PAUL DONOVAN, MORNING STAR

‘This is probably the most enjoyable book you can read about that chapter of Britain’s political history. Come to think of it, it’s probably the most enjoyable book I’ve read all year.’

MILO YIANNOPOULOS, THE KERNEL

To my beloved Mum, the best person in this best of all possible worlds.

To my late, much-loved Dad, who taught me the joy of writing, among other things.

To my three brilliant big brothers, Chris, Nick and Ben, who had the right idea sticking to law.

To Penny and Balshen, who put up with me for ten years of this story, and deserved much better.

To my closest pals, Steve, Anthony and Damien, who were there through thick and thin.

To Mr and Mrs Bradley, without whom this book would not exist. So blame them.

And to Gordon, the greatest man I ever met: thanks for all you did.

CONTENTS

Title PageDedicationEpilogue53. Hacking54. Books55. The Future of Absolutely EverythingAcknowledgementsCopyright

EPILOGUE

53

HACKING

This chapter was originally removed due to legal restrictions

As usual for a late Friday afternoon in my Treasury days, I was hard at work, sat in a pub in Waterloo making phone calls and meeting members of the Sunday lobby. A call came through from a senior tabloid journalist who’d never contacted me before.

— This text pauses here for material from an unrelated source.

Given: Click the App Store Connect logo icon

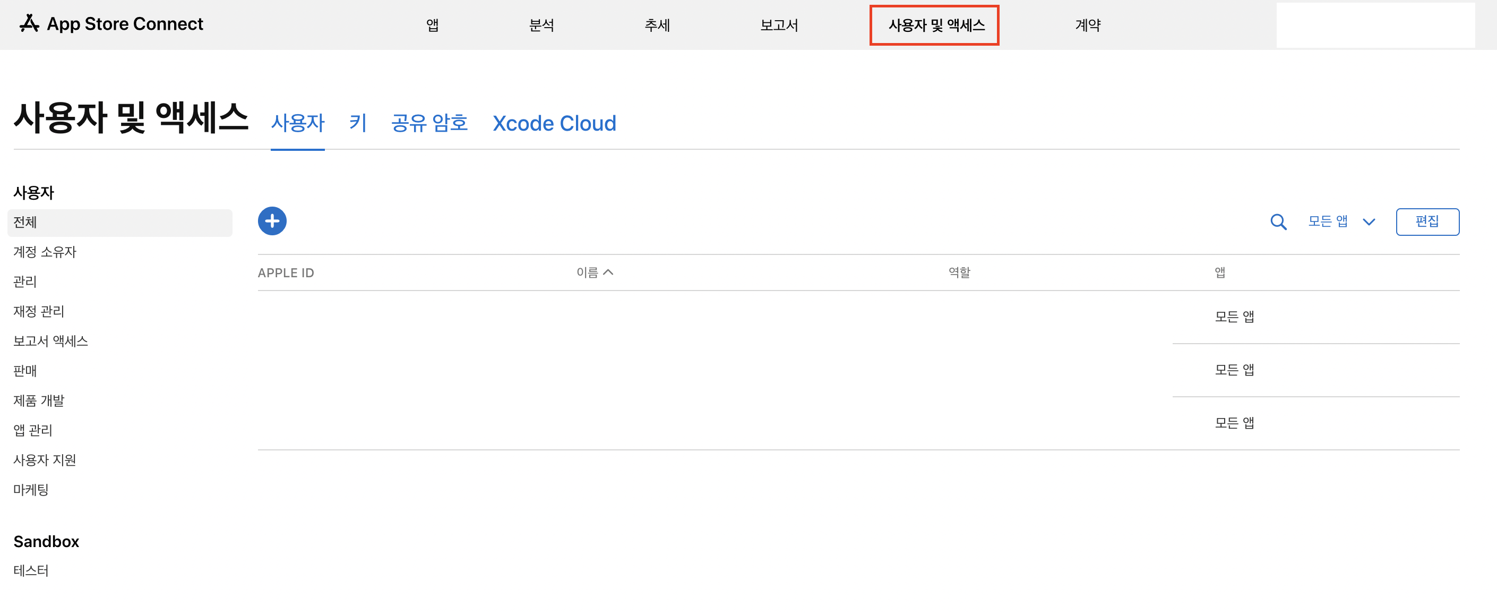Looking at the screenshot, I should click(x=29, y=24).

‘Hi, Mr McBride, sorry to land this on you, but I’ve got something I need to put to you – have you got a minute? Fine. I’ve been speaking to a gentleman who claims his partner had an affair with Gordon Brown, and because they’ve just split up, he now feels ready to tell his story. So I just need to put all the details to you, and you can tell me if there’s anything you want to challenge.’

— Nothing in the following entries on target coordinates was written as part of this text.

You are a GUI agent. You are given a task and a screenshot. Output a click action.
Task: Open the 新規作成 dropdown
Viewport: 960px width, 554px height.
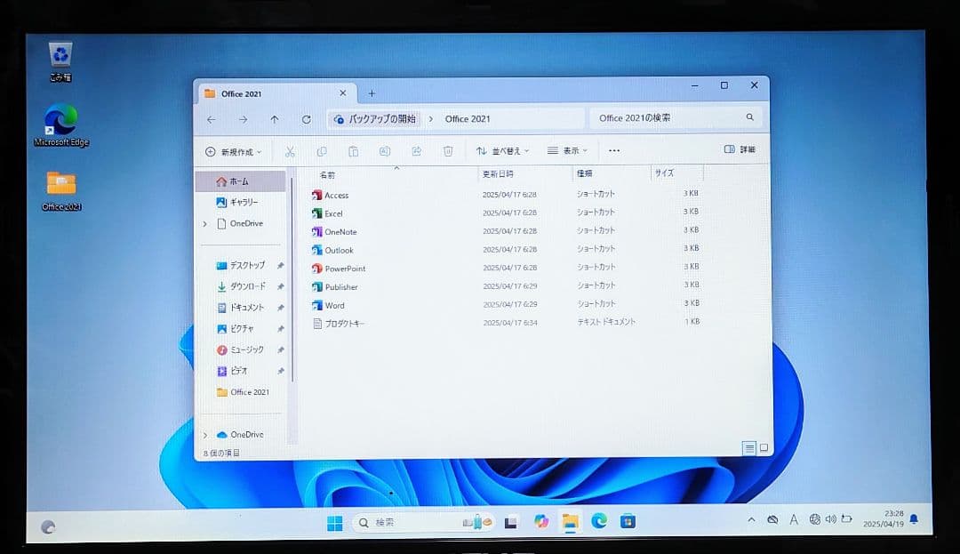pyautogui.click(x=233, y=152)
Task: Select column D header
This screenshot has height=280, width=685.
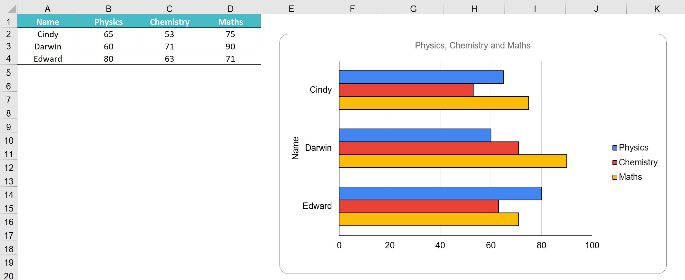Action: [x=230, y=9]
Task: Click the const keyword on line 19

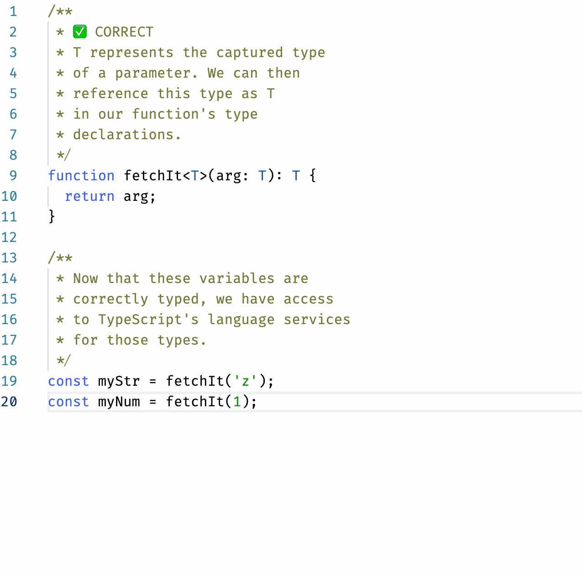Action: tap(68, 381)
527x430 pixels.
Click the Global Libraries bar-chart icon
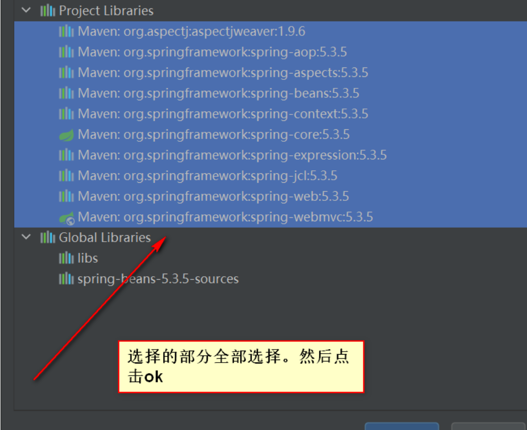coord(47,237)
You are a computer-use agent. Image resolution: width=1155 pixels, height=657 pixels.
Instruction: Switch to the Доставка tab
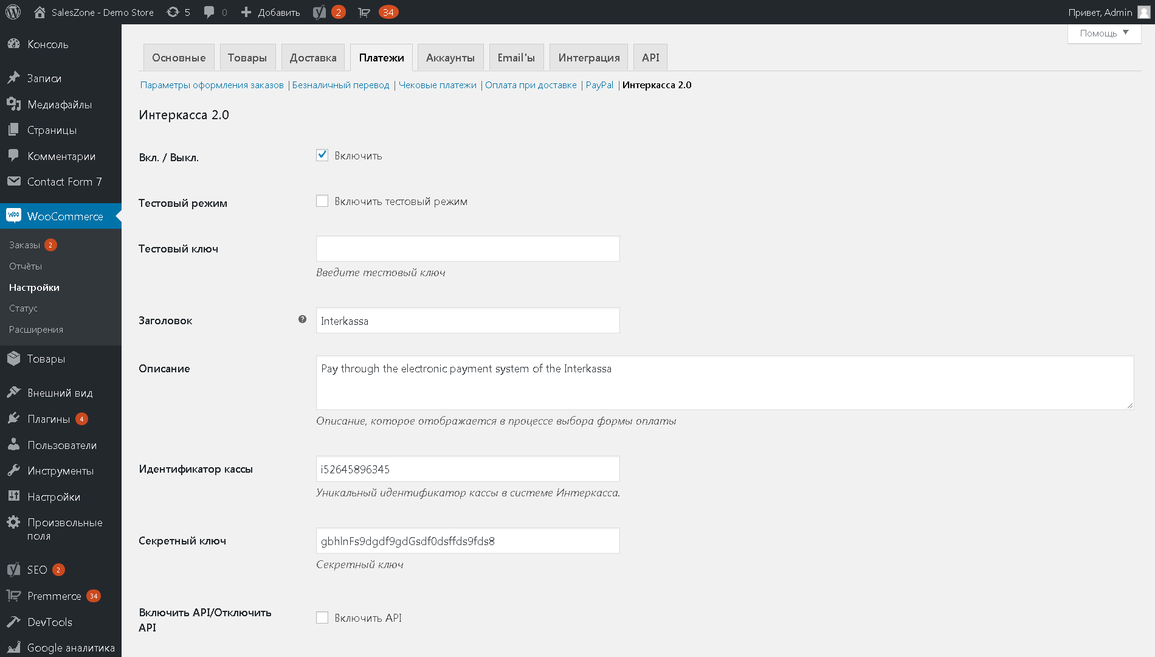[313, 58]
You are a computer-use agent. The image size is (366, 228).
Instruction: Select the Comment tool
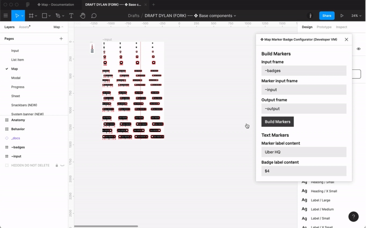point(94,16)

I interrupted, following one of my cardinal rules that if it sounds like a serious problem and you’re unprepared for it, you get off the phone as quickly as possible before anything can be formally put to you and before you can give any form of response.

‘Now hold on, if that’s what it is, I’m really not in a position to have this conversation now. I haven’t got a pad to take notes, I’m in the middle of another meeting, there’s lots of background noise. Can you do me a favour and send me an email with the main points, so I can just check this out, then we can have a proper conversation.’

‘I will do that, definitely,’ he said, ‘but can I just quickly give you the bare bones – it won’t take a minute.’ ‘Fine, but – just to be clear – I can’t hear you very well so you’re going to have to put all this to me properly later on, and I can’t respond to anything until you do that.’ ‘Great!’, he said cheerily.

What followed was a bizarre, rambling account of the journalist randomly meeting a guy, discussing their respective love lives, getting onto the subject of cheating partners, and eventually Gordon’s name coming up. I went from thinking the guy he’d met was a fantasist to thinking the journalist himself was making up the story as he went along. It was the oddest phone call I ever took in all the time I was doing the job.